Sie bezeichnen Nordstream 2 auch als Trojanisches Pferd für Europa. Was meinen Sie damit?

Nordstream 2 hätte auch auf die Gasmärkte in Zentraleuropa eine sehr negative Auswirkung. Das Gas würde dort teurer als in Deutschland werden. Und das wäre der Auftakt für eine russische Teile-und-herrsche-Politik. Denn Russland könnte diesen zentraleuropäischen Ländern dann das Angebot machen, ein Entgegenkommen beim Gaspreis gegen geopolitische Unterstützung einzutauschen.

Das Gegenargument – etwa in Deutschland – lautet, dass es einen Konflikt zwischen Russland und der Ukraine gibt, bei dem man nicht Partei ergreifen, von dem man aber auch nicht hinsichtlich der Energieversorgung abhängig sein will.

In jedem Konflikt haben Dritte das Recht, sich nicht direkt daran zu beteiligen. Aber man sollte dennoch eine klare Meinung haben, was richtig und was falsch ist. Die EU steht für Werte wie nationale Souveränität und die Ablehnung von Aggression. Wenn Menschen, die diese Werte früher immer vertreten haben, plötzlich still werden, ist das ein schlechtes Zeichen.

Es gibt aber auch Kritiker der Ukraine, die sagen, die Argumente wären nur vorgeschoben. In Wirklichkeit gehe es nur um die Transitgebühren.

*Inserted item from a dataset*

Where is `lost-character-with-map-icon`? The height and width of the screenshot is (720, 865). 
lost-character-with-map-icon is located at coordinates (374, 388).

Stellen Sie sich ein Haus vor, in dem der Bewohner einer Wohnung plötzlich eine direkte Leitung nur zu sich haben will. Das hat nicht nur ökonomisch keinen Sinn. Pipelines sind ein natürliches Monopol. Wenn eine neue gebaut wird, ist die alte tot.

Sie wurden nach der Revolution von 2014 Naftogaz-Chef. Sie sagten einmal, dass es zuvor enorme Korruption gegeben habe. Können Sie ein Beispiel nennen?

Das bekannteste Beispiel ist die Firma Rosukrenergo. Dieser komplett unnütze Zwischenhändler machte Milliarden Dollar an Gewinn. Profitiert haben davon ukrainische Ex-Politiker.

Eine Raiffeisen-Tochter hat bei Rosukrenergo als Treuhänder gedient. War das falsch?

Ich habe auch im Bankwesen gearbeitet. Und einer meiner Chefs sagte einst: „Du kannst alles machen, was lukrativ ist, solange du es deiner Großmutter erklären kannst.“ Ich glaube, das wäre in diesem Fall schwierig gewesen.

Zur Person

Andriy Kobolyev ist seit Oktober 2014 Chef der ukrainischen Naftogaz. Zuvor arbeitete der 38-Jährige in mehreren Positionen in dem staatlichen Gasversorger sowie beim Unternehmensberater PwC und der privaten Investmentgruppe AYA Capital. Er war am Freitag anlässlich einer Diskussionsveranstaltung zu Nordstream 2 in Wien, die von der Energy Community und der polnischen Botschaft veranstaltet wurde.